The compression set of the reference and the compounds with varying accelerator contents have the same value of about 36% (see Fig. 5). With increasing amount of sulfur, the compression set increases from 32 to 44%. Normally a higher crosslink density leads to lower compression set. But adding more sulfur shifts the relation sulfur/accelerator more towards conventional curing system resulting in more thermally labile crosslinking. As the compression set is measured at higher temperature it is possible that polysulfide crosslinks cleave and rearrange. While the crosslinks of the original state tend to return in the uncompressed state, newly formed crosslinking sites tend to fix the polymer network in the compressed state [25]. This results in a higher compression set. In following studies, the type of sulfur bonds will be analyzed in addition before and after the compression set measurement to confirm this hypothesis. There are no changes of compression set with varying amounts of accelerators.

Conclusion

All investigated methods can be used to determine the crosslink density of the examined compounds. Although the values differ strongly from method to method, a tendency can be derived from them.

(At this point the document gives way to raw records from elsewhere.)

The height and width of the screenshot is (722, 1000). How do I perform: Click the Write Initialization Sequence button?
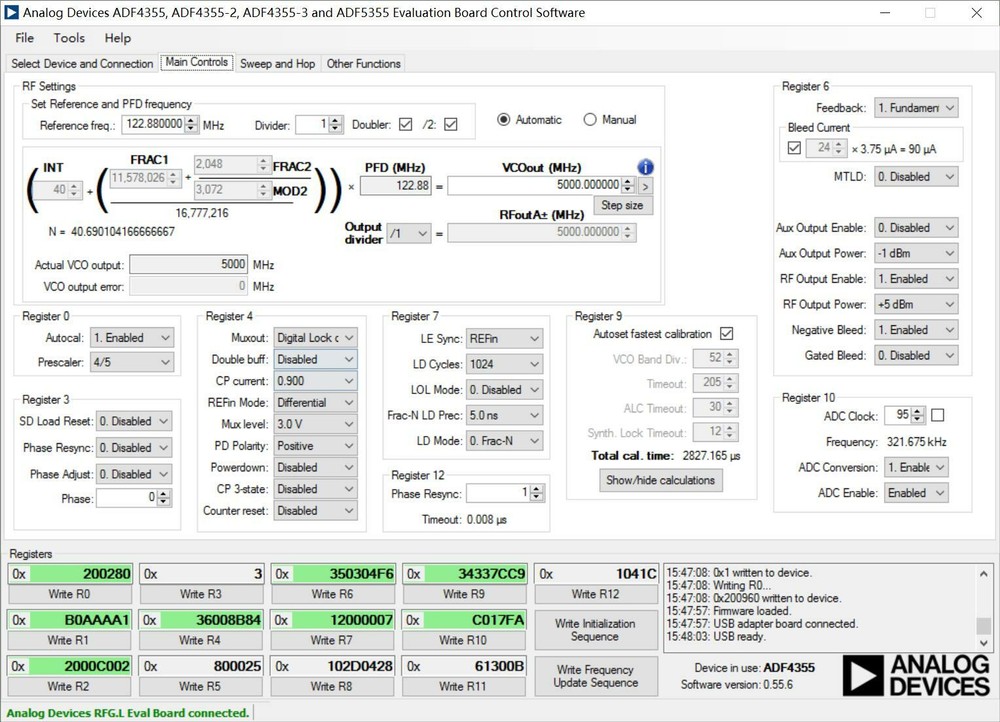click(595, 630)
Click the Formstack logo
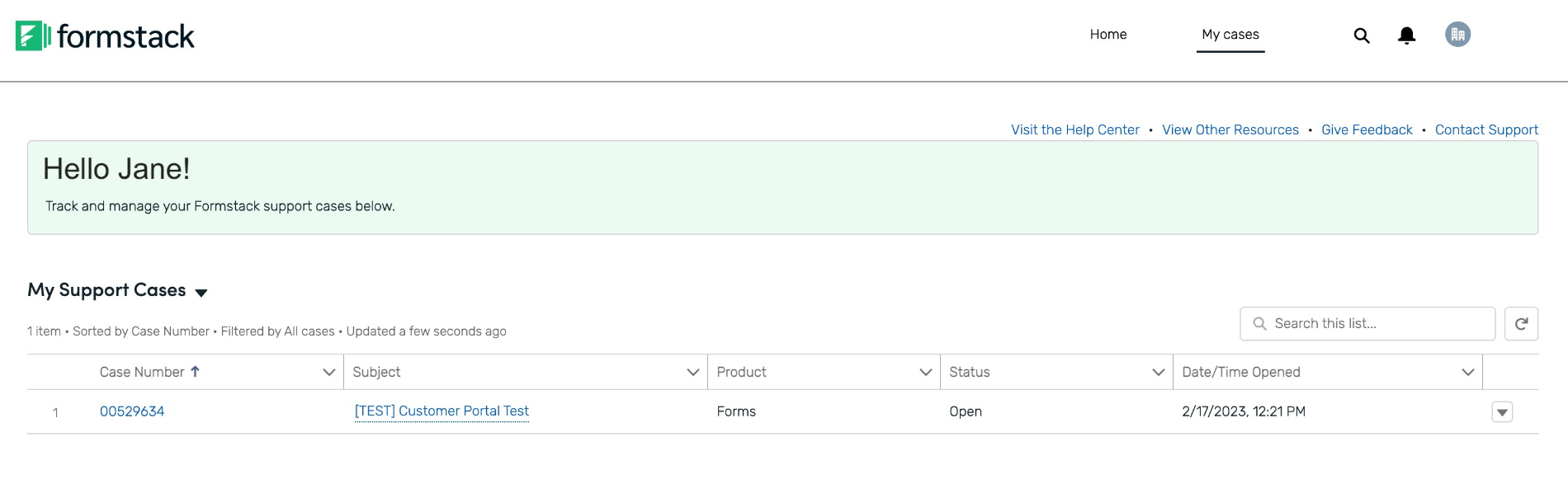 pos(105,36)
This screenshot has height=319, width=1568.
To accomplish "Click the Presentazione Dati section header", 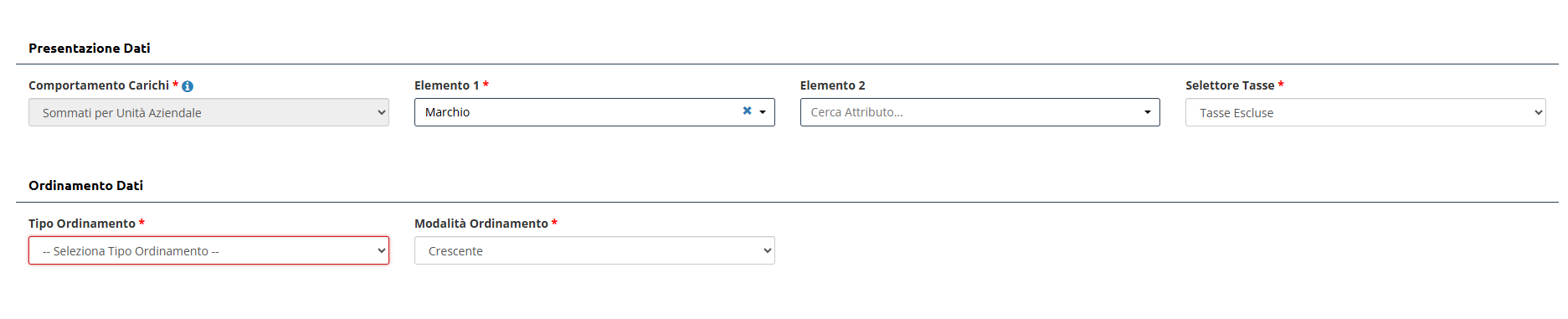I will [x=90, y=49].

No significant changes in the crosslink density were found for varying amounts of the primary and different secondary accelerators.

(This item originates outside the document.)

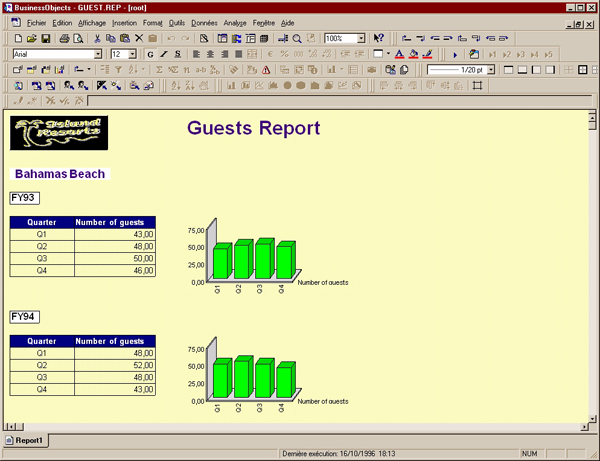Toggle italic formatting button
This screenshot has height=461, width=600.
[x=164, y=54]
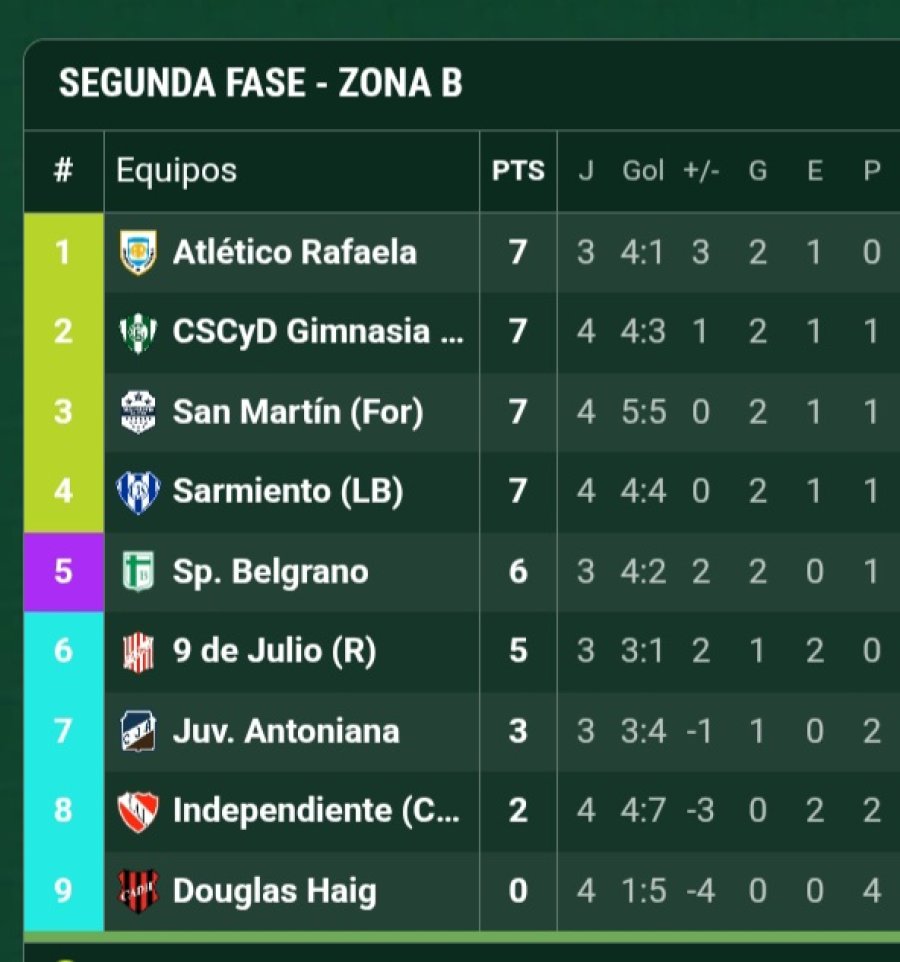Sort the table by PTS column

Equilibrium swelling and freezing point depression exhibit measurement errors due to evaporation of the solvent, these are higher for the equilibrium swelling and lead to relatively high standard deviations. The freezing point depression is also depending on the fillers, since these, in addition to the crosslinking sites, determine the swellable volume in the solid. There is a need for more investigations with regard to adjustments like in the other methods. In many cases the TSSR measurement curves showed artefacts that could not be explained yet and led to high standard deviations. Further investigations and possible adjustments for this method are planned. Future studies will also include the adsorption layer of polymer chains on carbon black as part of apparent filler volume fraction measured via bound rubber content and the investigation of crosslinking types with the thiol-amine-method. [8] First measurements with nuclear magnetic resonance spectroscopy are promising and are also considered in future studies as this adds a third physical measurement principle.

For following studies focused on substitution of fossil derived with sustainable raw materials the Flory-stress-strain measurements and freezing point depression will be used. They will be used complementary along with the nuclear magnetic resonance spectroscopy, also because of the different underlying test principles in order to get more reliable results and to be able to make recipe and process adjustments to maintain the required mechanical properties.